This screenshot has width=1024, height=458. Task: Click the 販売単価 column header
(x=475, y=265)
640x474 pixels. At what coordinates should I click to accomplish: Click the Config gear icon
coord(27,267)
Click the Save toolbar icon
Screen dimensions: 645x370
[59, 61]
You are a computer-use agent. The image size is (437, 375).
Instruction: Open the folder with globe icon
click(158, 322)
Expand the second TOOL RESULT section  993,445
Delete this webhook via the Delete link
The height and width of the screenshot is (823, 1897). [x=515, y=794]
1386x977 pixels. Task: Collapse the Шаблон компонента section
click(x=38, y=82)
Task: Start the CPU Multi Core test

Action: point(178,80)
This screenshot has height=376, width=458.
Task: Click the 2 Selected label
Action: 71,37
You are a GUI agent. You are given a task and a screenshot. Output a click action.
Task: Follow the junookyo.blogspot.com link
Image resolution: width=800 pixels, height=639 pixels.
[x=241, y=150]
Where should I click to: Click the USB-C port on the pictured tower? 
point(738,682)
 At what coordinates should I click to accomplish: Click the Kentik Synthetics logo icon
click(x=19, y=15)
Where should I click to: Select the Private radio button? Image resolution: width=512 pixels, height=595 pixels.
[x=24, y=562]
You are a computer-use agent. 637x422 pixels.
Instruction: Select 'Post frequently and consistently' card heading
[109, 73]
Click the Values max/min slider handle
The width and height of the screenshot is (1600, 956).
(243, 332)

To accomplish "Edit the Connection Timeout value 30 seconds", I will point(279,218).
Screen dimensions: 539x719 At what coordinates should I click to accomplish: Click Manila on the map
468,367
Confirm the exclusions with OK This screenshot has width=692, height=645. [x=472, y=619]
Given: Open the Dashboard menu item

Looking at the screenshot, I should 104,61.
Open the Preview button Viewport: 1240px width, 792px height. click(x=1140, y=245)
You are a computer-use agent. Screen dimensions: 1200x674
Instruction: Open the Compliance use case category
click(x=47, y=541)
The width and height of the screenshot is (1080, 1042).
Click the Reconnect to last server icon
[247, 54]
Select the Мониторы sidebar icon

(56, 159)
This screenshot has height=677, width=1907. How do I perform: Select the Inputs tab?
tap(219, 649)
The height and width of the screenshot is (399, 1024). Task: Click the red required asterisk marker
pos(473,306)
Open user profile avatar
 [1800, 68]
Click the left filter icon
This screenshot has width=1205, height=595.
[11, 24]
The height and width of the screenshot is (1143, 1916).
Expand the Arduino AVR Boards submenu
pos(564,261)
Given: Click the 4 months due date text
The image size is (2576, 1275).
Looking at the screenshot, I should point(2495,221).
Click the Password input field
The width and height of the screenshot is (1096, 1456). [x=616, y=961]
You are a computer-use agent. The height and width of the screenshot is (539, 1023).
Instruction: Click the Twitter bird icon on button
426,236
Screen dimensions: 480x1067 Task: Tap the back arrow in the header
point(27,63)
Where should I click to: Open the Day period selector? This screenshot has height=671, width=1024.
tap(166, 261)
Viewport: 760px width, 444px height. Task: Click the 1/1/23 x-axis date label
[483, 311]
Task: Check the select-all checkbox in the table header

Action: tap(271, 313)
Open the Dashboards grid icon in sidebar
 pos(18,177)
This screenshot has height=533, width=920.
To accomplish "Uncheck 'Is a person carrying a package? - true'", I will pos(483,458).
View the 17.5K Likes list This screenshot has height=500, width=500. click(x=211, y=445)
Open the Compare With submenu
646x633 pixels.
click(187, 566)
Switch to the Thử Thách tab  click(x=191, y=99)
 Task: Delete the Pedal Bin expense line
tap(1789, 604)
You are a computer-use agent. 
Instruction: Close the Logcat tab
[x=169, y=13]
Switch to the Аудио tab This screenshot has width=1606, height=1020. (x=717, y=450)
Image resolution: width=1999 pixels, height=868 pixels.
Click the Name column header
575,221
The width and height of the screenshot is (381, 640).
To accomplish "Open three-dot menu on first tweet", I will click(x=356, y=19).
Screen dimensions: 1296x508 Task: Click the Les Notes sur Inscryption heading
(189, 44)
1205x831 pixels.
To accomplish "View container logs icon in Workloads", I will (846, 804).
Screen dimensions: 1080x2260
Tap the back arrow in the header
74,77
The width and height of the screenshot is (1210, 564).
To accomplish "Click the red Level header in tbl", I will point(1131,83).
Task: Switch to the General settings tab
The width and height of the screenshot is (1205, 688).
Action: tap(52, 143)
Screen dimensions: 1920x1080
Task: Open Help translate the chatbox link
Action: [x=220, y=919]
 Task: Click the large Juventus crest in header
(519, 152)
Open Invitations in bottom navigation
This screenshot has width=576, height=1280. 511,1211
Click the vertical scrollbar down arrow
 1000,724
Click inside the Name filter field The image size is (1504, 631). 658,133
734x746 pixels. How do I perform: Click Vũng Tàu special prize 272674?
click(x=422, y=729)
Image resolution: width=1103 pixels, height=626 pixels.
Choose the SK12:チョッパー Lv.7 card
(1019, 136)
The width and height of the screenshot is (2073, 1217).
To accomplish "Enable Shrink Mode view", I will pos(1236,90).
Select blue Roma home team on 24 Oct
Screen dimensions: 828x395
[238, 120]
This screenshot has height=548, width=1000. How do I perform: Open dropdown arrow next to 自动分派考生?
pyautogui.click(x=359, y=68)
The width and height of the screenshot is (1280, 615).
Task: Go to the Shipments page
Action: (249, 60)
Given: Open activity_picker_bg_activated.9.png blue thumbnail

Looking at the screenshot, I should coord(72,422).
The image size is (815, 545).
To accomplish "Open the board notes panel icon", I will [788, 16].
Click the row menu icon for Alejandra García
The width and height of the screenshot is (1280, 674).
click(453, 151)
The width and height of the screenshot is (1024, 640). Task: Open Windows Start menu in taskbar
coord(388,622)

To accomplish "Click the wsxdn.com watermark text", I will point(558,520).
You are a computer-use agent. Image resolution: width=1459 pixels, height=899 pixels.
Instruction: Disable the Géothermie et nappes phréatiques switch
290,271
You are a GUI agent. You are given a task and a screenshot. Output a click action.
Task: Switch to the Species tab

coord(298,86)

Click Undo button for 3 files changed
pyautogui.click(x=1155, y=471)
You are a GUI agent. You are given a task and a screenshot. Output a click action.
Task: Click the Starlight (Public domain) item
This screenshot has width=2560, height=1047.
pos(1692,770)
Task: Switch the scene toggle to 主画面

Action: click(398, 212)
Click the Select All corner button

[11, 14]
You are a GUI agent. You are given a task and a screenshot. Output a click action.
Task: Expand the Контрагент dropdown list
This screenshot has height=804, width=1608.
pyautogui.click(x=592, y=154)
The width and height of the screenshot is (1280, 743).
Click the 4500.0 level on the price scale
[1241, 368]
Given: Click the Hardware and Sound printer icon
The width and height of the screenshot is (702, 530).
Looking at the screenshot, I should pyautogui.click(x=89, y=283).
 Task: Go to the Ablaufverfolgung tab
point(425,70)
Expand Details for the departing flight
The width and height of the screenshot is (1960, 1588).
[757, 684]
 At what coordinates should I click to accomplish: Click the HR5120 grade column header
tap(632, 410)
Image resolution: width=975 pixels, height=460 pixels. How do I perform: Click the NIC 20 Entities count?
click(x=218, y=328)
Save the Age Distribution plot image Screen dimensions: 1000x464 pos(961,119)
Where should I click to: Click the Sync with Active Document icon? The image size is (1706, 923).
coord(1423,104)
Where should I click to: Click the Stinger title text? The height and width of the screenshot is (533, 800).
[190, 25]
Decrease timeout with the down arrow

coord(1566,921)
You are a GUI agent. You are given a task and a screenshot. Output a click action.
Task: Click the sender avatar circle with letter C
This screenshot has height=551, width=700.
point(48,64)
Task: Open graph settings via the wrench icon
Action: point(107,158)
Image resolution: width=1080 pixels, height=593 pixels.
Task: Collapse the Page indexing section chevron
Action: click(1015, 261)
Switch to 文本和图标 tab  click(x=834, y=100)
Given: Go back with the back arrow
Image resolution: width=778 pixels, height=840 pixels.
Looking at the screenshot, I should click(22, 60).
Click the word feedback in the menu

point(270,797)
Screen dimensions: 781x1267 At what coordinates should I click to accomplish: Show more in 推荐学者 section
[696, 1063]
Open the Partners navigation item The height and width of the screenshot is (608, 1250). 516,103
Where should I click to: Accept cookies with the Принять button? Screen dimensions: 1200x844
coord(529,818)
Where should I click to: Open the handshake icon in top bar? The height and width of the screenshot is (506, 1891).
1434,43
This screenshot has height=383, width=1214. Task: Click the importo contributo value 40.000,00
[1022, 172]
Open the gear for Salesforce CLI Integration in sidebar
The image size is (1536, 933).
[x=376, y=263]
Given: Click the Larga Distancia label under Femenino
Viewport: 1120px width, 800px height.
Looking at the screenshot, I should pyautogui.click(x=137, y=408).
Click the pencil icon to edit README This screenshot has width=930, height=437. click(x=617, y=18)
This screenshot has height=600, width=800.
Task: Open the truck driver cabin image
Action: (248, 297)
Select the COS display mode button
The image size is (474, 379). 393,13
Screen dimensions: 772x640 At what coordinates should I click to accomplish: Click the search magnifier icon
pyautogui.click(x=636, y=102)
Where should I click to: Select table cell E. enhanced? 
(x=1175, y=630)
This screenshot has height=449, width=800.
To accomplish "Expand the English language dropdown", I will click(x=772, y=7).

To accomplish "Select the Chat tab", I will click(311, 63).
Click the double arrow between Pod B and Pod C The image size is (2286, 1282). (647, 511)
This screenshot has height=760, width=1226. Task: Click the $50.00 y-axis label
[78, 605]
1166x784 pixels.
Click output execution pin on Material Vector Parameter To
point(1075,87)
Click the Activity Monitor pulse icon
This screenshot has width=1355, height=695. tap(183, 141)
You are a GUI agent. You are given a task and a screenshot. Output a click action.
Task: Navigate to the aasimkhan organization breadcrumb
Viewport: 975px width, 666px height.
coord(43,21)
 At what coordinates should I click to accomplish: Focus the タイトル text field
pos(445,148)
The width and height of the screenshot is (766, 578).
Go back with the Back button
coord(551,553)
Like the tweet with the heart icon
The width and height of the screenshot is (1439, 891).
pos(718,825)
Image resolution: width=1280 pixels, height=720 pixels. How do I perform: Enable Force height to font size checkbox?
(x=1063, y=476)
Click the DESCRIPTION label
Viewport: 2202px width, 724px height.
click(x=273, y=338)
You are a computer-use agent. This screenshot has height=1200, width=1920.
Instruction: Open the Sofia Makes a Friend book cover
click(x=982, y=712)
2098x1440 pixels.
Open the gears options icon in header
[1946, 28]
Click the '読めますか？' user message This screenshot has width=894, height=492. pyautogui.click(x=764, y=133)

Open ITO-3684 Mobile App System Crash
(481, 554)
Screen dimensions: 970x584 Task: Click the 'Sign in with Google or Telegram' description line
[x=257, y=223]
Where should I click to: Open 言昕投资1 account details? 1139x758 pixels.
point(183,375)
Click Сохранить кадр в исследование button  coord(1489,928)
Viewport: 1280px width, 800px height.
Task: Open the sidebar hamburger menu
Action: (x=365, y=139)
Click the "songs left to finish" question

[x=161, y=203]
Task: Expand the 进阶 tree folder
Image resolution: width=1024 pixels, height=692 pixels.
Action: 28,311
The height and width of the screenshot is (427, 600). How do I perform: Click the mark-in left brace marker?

> **REQUIRED WORK**
Among the entries above, the lines between the ones containing "View the 17.5K" and "Image resolution: width=1999", inclusive, are to be transcribed exactly. No other line is to be given.

> **SOLUTION**
View the 17.5K Likes list This screenshot has height=500, width=500. click(x=211, y=445)
Open the Compare With submenu
646x633 pixels.
click(187, 566)
Switch to the Thử Thách tab  click(x=191, y=99)
 Task: Delete the Pedal Bin expense line
tap(1789, 604)
You are a computer-use agent. 
Instruction: Close the Logcat tab
[x=169, y=13]
Switch to the Аудио tab This screenshot has width=1606, height=1020. (x=717, y=450)
Image resolution: width=1999 pixels, height=868 pixels.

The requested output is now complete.